Task objective. In the entries below, how many lines hold the word "agent"? Answer with the number only.

*** Block opens ***

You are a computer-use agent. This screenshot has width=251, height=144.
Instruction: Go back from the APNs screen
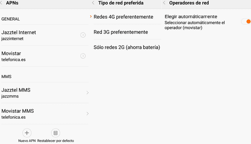(x=1, y=3)
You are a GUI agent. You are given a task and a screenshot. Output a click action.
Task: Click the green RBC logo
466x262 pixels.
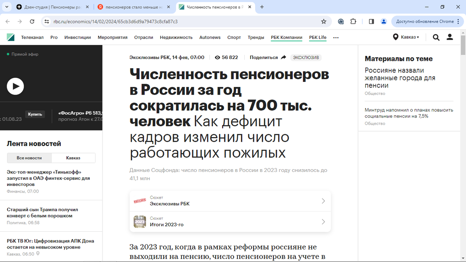[10, 37]
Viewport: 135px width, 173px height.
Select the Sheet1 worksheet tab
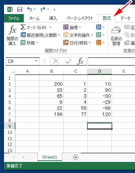[50, 157]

*** Block closes ***

Task answer. 2